Provided data:
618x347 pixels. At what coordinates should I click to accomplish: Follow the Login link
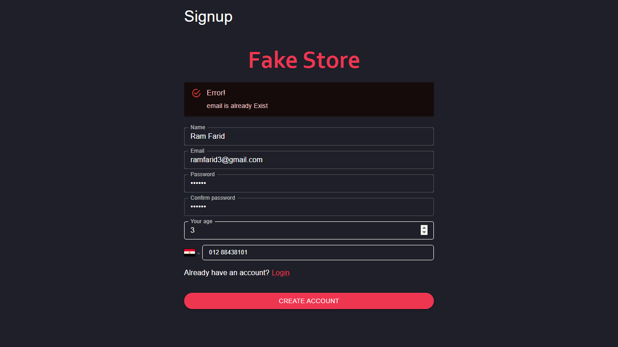[280, 273]
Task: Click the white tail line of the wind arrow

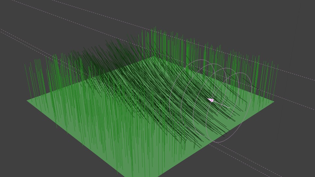Action: (222, 105)

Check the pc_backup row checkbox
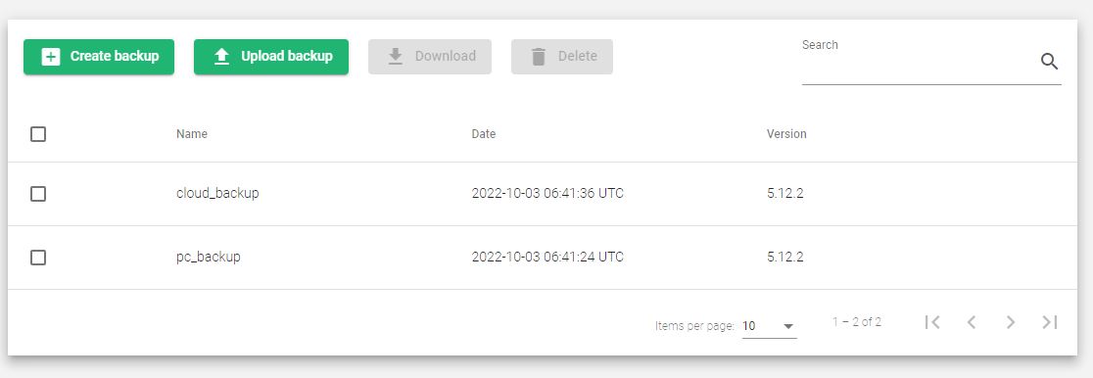point(38,258)
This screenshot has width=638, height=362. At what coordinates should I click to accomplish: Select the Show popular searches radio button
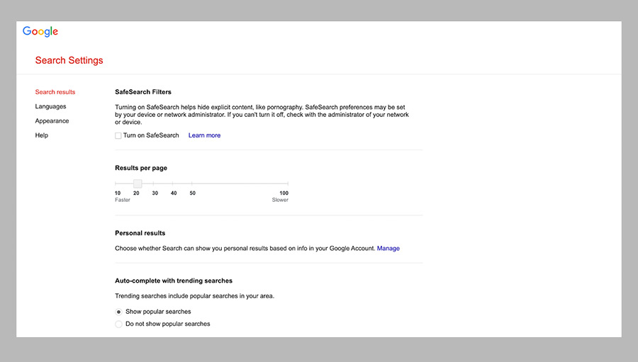coord(118,312)
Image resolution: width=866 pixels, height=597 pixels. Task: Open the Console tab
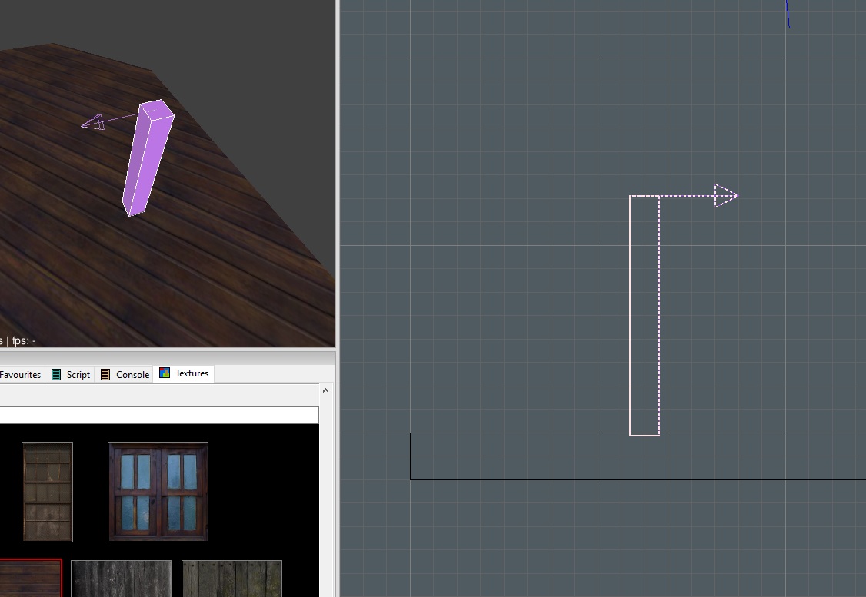(x=132, y=374)
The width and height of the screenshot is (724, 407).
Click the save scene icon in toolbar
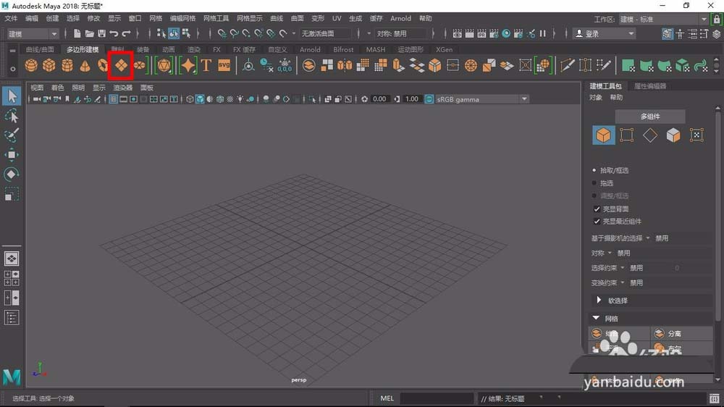102,33
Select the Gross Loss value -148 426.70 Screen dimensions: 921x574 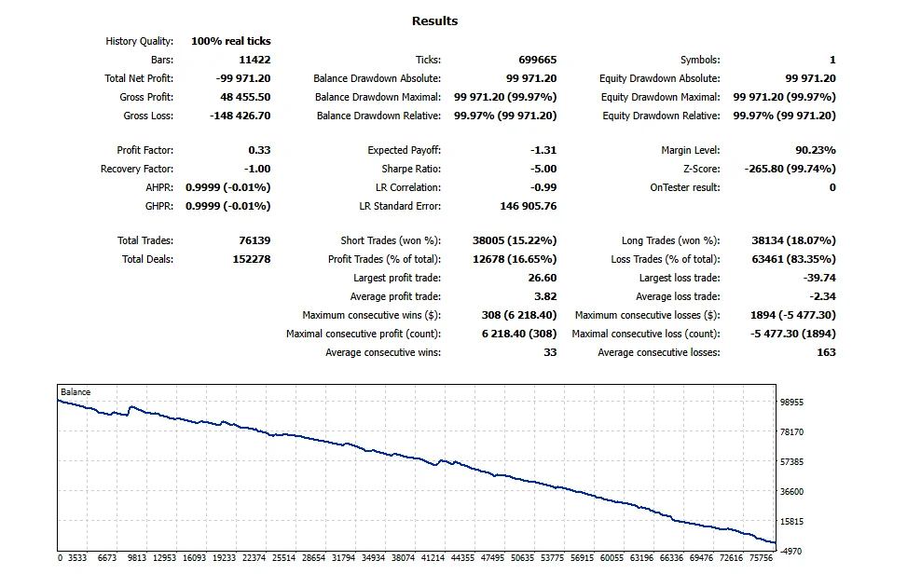tap(241, 116)
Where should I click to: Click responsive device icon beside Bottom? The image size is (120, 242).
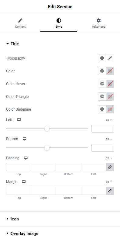25,139
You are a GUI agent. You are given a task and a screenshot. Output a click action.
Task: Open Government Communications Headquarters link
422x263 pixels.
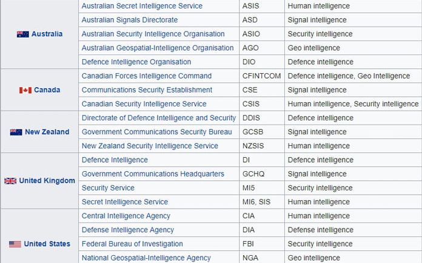(x=153, y=174)
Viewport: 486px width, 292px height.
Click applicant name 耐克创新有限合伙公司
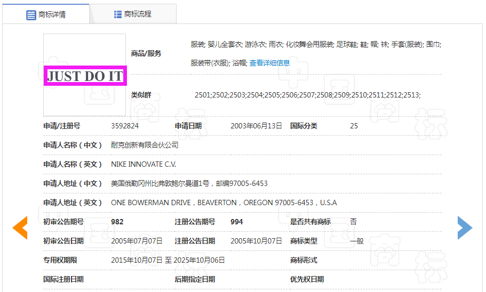pos(145,145)
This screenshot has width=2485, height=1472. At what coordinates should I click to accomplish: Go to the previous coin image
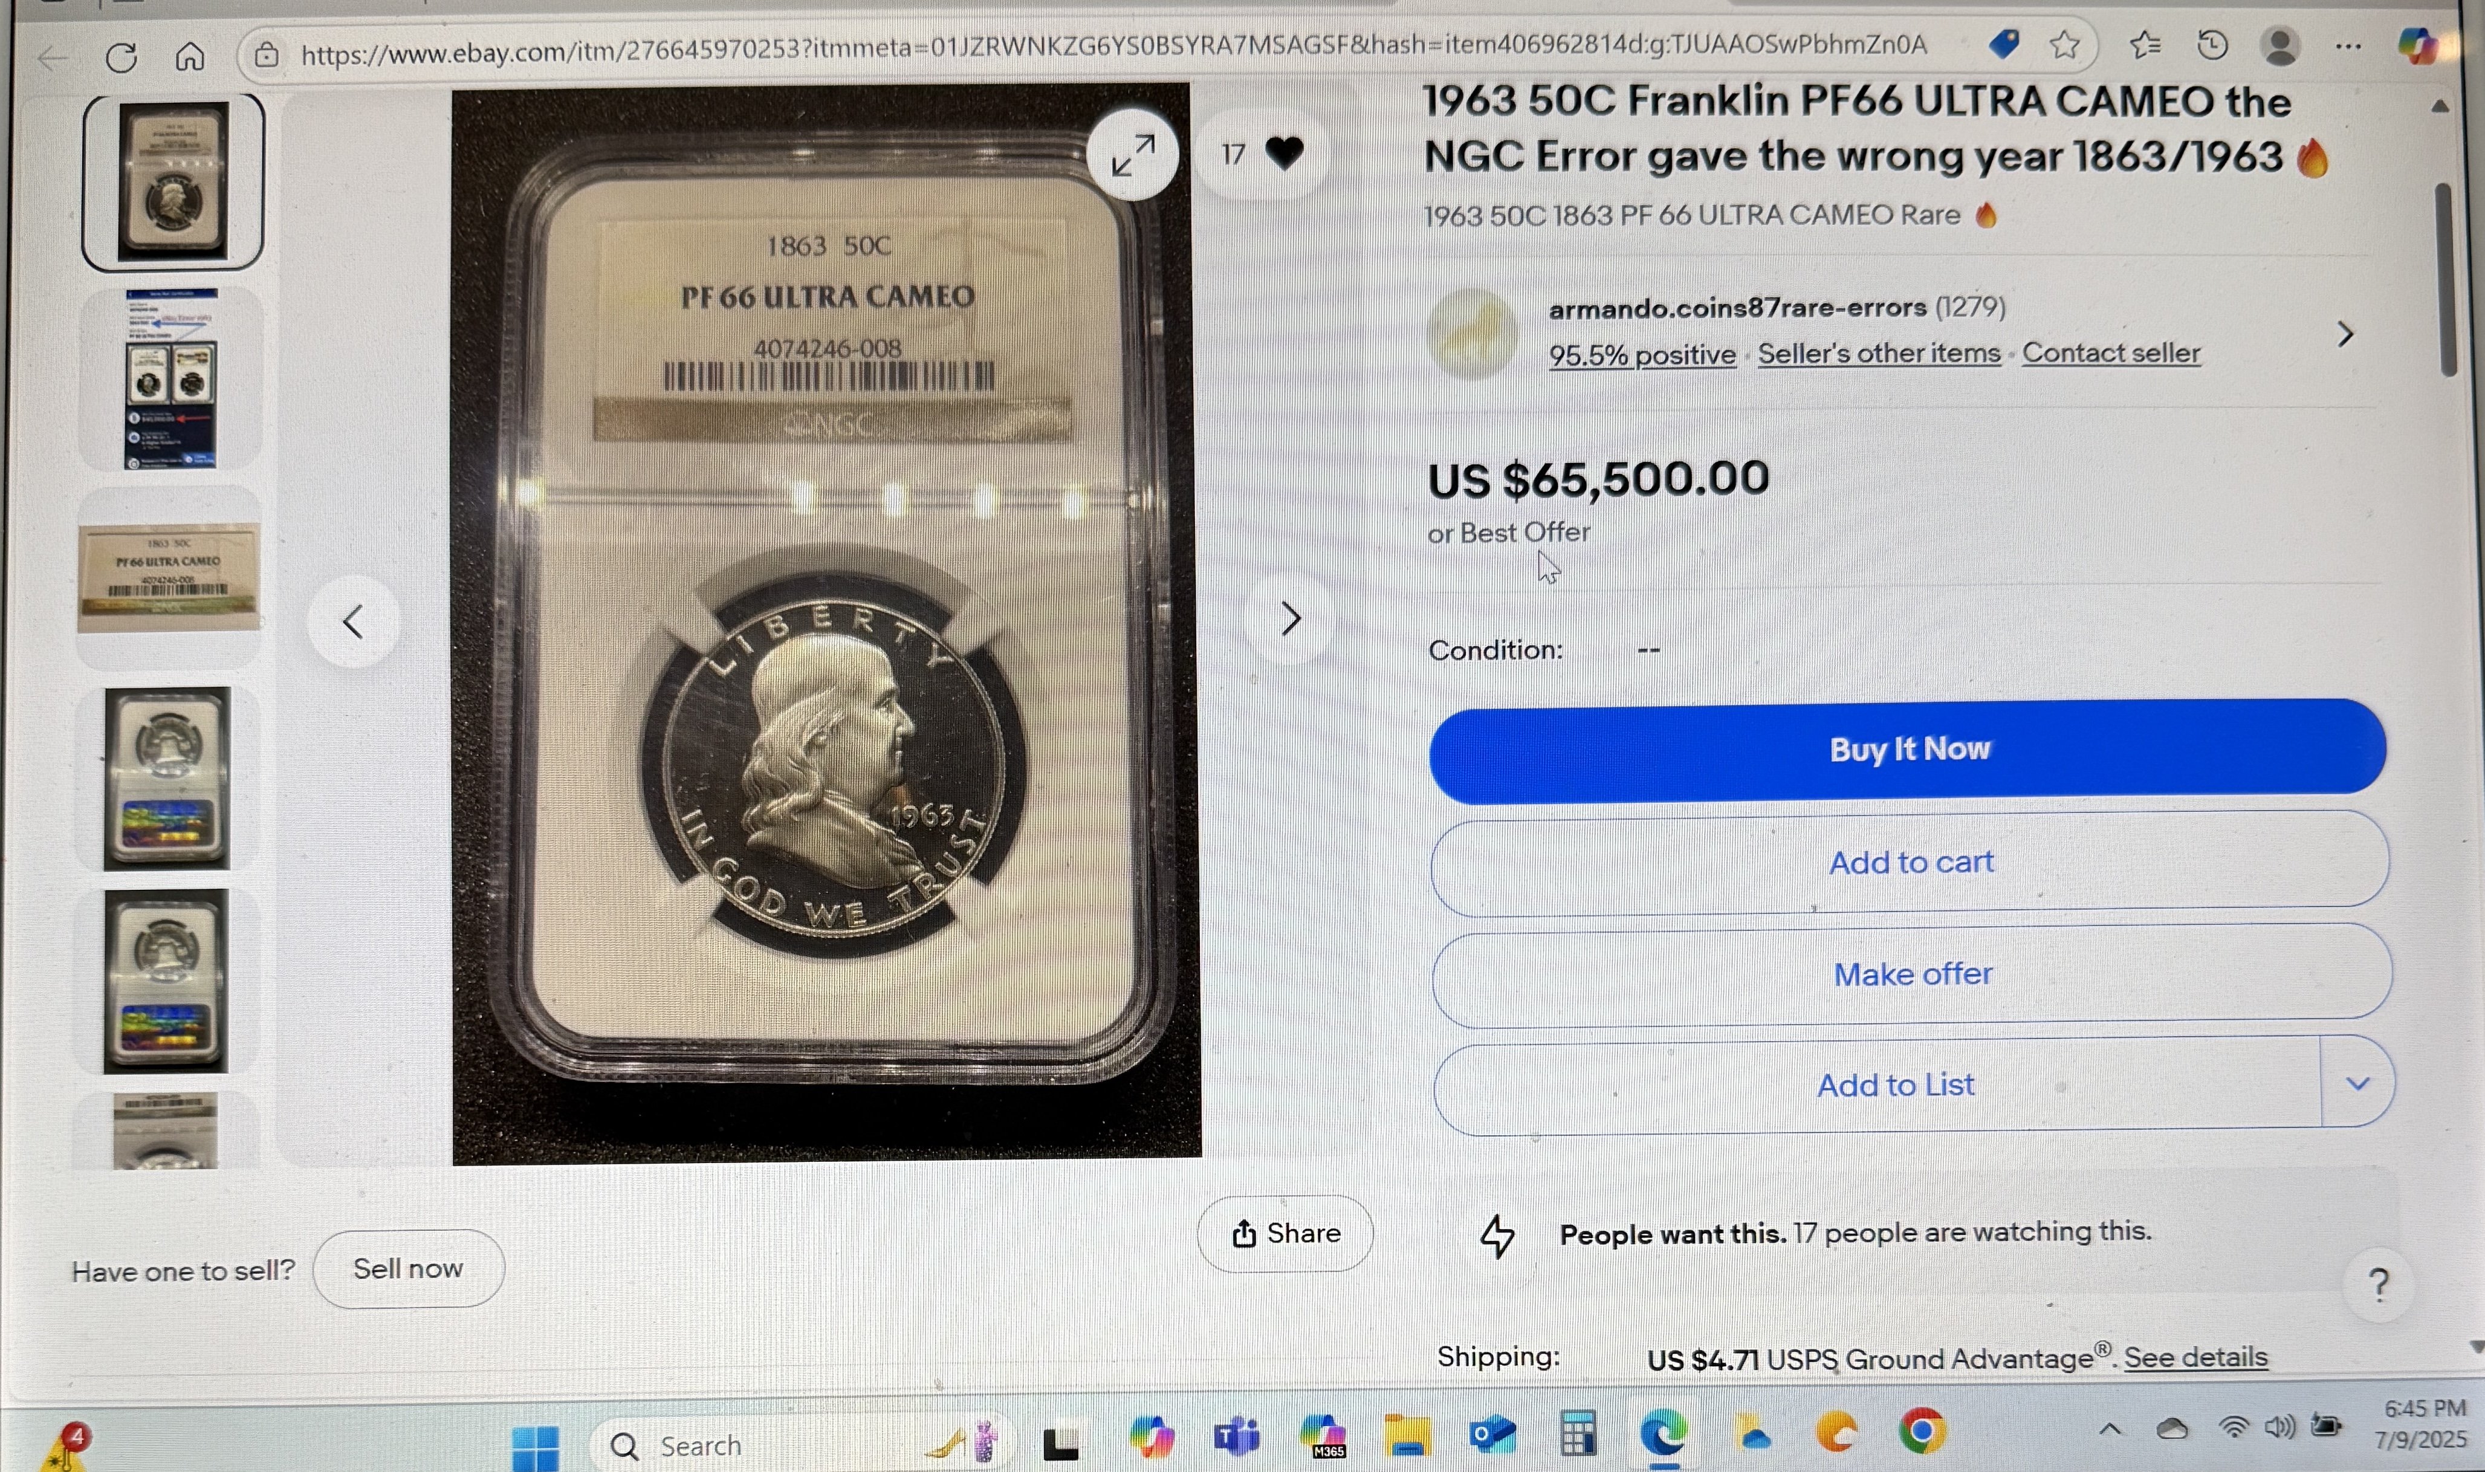[354, 622]
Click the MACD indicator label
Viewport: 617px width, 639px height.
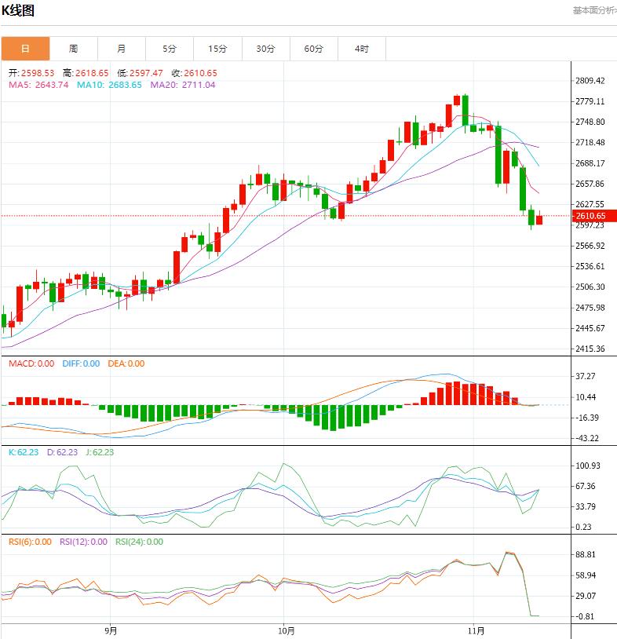(x=31, y=363)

Exercise: Restate word for word only the lines that run from the line holding "This screenshot has width=2485, height=1472." to the end of the data, both ends kept, leaving every picture out.

Answer section:
This screenshot has width=2485, height=1472. At what coordinates should I click to accomplish: Go to the previous coin image
[354, 622]
Click the MACD indicator label
Viewport: 617px width, 639px height.
(x=31, y=363)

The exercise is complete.